Hasta 110 denuncias presentadas ante la Oficina Anticorrupción, que dirige Jaume Far, se encuentran pendientes de tramitación por falta de recursos disponibles. Hasta ahora, según datos del propio organismo, sólo un 5 por ciento de las comunicaciones recibidas ha tenido algún recorrido administrativo o penal. Desde que se constituyó, en 2018, este departamento –dependiente del Parlament balear– tiene por resolver el 48 por ciento de las informaciones registradas de presuntas conductas irregulares en la Administración.
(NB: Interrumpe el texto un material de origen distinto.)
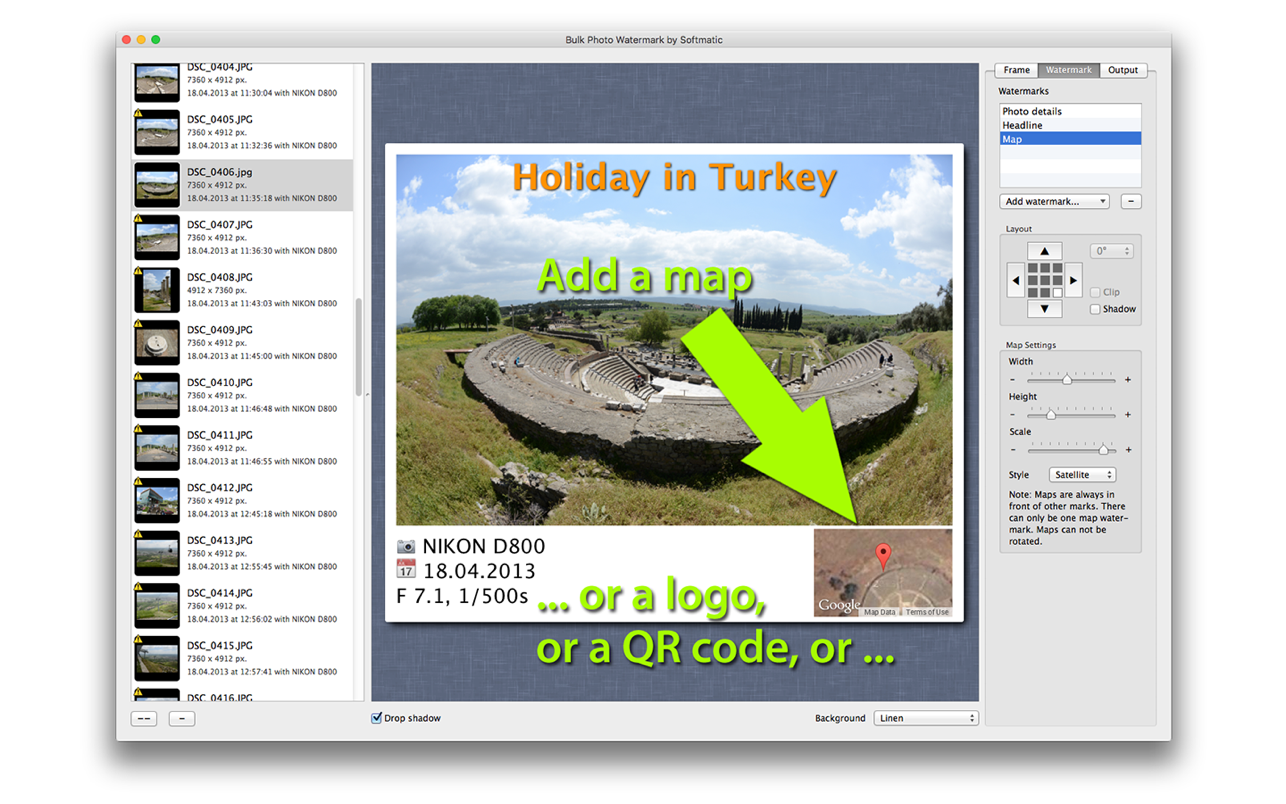Click warning icon on DSC_0408.JPG thumbnail
Viewport: 1286px width, 804px height.
(x=139, y=272)
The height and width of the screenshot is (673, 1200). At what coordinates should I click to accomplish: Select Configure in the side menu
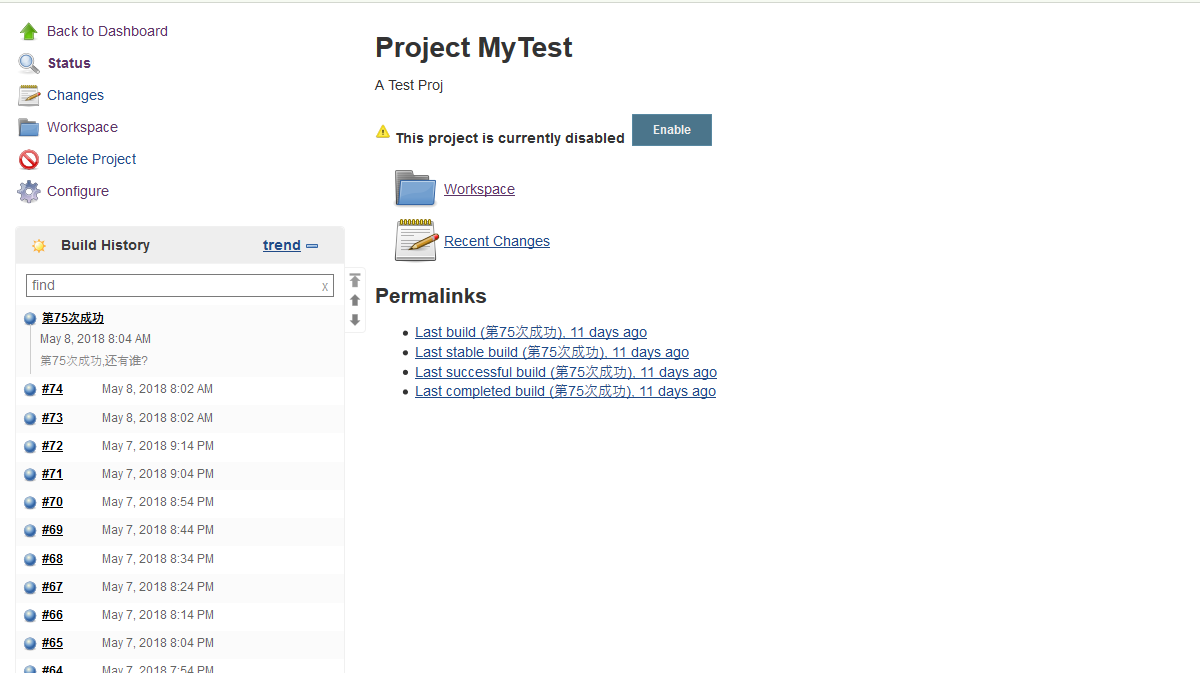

Los datos ponen de nuevo sobre la mesa el debate sobre la eficacia de un organismo más propagandístico que útil.
Un golpe de efecto.
La creación de la Oficina Anticorrupcióm durante la pasada legislatura generó una notable polémica, debido a la escasa claridad de unas funciones que colisionan con las de la Fiscalía Anticorrupción y a una notable falta de medios. La puesta en marcha del departamento encabezado por Jaume Far fue un gesto político para frenar el deterioro de la imagen institucional ante los ciudadanos, dada la profusión de casos que se investigaban en las instancias judiciales. La cuestión de fondo, una duplicidad difícilmente justificable, sigue pendiente de resolver: la superposición de funciones entre el organismo autonómico y el judicial.
Acelerar la eficacia.
Ante unos hechos consumados, Anticorrupción no tiene otra opción que justificar su existencia enfatizando su eficacia frente a los ciudadanos. El que los expedientes se acumulen en un organismo que apenas tiene tres años de vida sólo puede crear desconfianza, máxime cuando su labor es tan delicada como la de aportar transparencia en la Administración. Far, como máximo responsable de la Oficina tiene por delante una ardua tarea para dotarla de credibilidad, y el mejor método es ser resolutiva en los temas que aborda. No es sencillo, pero las soluciones no pueden demorarse más.